• Available data:
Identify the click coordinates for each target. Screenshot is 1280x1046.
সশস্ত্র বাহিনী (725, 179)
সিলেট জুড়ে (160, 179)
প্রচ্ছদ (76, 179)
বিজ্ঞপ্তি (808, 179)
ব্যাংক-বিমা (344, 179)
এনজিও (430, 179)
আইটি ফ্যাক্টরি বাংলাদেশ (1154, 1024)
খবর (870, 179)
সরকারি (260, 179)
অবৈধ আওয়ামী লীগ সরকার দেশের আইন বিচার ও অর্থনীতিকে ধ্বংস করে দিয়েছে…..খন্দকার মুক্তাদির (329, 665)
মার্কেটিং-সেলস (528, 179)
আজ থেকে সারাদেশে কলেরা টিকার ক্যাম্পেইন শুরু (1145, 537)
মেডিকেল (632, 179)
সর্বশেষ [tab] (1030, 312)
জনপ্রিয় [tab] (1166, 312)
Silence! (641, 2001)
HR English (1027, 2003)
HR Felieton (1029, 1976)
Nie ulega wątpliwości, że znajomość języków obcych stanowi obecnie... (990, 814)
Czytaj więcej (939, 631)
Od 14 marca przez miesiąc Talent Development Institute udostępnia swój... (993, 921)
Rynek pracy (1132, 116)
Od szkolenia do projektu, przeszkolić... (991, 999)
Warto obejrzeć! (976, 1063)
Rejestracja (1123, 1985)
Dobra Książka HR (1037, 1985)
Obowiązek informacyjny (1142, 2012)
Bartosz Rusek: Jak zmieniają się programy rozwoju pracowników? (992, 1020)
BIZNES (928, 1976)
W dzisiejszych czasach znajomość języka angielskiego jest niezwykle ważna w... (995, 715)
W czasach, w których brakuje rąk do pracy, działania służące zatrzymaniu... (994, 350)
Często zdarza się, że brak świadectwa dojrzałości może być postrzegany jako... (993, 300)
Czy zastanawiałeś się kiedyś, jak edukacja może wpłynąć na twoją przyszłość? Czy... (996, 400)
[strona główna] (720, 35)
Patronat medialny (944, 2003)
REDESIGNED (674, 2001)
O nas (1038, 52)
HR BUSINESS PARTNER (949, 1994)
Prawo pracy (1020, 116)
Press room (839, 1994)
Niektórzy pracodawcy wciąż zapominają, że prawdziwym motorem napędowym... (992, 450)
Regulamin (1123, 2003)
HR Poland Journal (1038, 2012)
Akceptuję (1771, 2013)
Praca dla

• What the exercise asks:
Transcribe all of the entries without alteration.

• Solution to this exercise:
Identify the click coordinates for each target. Screenshot is 1280x1046.
সশস্ত্র বাহিনী (725, 179)
সিলেট জুড়ে (160, 179)
প্রচ্ছদ (76, 179)
বিজ্ঞপ্তি (808, 179)
ব্যাংক-বিমা (344, 179)
এনজিও (430, 179)
আইটি ফ্যাক্টরি বাংলাদেশ (1154, 1024)
খবর (870, 179)
সরকারি (260, 179)
অবৈধ আওয়ামী লীগ সরকার দেশের আইন বিচার ও অর্থনীতিকে ধ্বংস করে দিয়েছে…..খন্দকার মুক্তাদির (329, 665)
মার্কেটিং-সেলস (528, 179)
আজ থেকে সারাদেশে কলেরা টিকার ক্যাম্পেইন শুরু (1145, 537)
মেডিকেল (632, 179)
সর্বশেষ [tab] (1030, 312)
জনপ্রিয় [tab] (1166, 312)
Silence! (641, 2001)
HR English (1027, 2003)
HR Felieton (1029, 1976)
Nie ulega wątpliwości, że znajomość języków obcych stanowi obecnie... (990, 814)
Czytaj więcej (939, 631)
Od 14 marca przez miesiąc Talent Development Institute udostępnia swój... (993, 921)
Rynek pracy (1132, 116)
Od szkolenia do projektu, przeszkolić... (991, 999)
Warto obejrzeć! (976, 1063)
Rejestracja (1123, 1985)
Dobra Książka HR (1037, 1985)
Obowiązek informacyjny (1142, 2012)
Bartosz Rusek: Jak zmieniają się programy rozwoju pracowników? (992, 1020)
BIZNES (928, 1976)
W dzisiejszych czasach znajomość języka angielskiego jest niezwykle ważna w... (995, 715)
W czasach, w których brakuje rąk do pracy, działania służące zatrzymaniu... (994, 350)
Często zdarza się, że brak świadectwa dojrzałości może być postrzegany jako... (993, 300)
Czy zastanawiałeś się kiedyś, jak edukacja może wpłynąć na twoją przyszłość? Czy... (996, 400)
[strona główna] (720, 35)
Patronat medialny (944, 2003)
REDESIGNED (674, 2001)
O nas (1038, 52)
HR BUSINESS PARTNER (949, 1994)
Prawo pracy (1020, 116)
Press room (839, 1994)
Niektórzy pracodawcy wciąż zapominają, że prawdziwym motorem napędowym... (992, 450)
Regulamin (1123, 2003)
HR Poland Journal (1038, 2012)
Akceptuję (1771, 2013)
Praca dla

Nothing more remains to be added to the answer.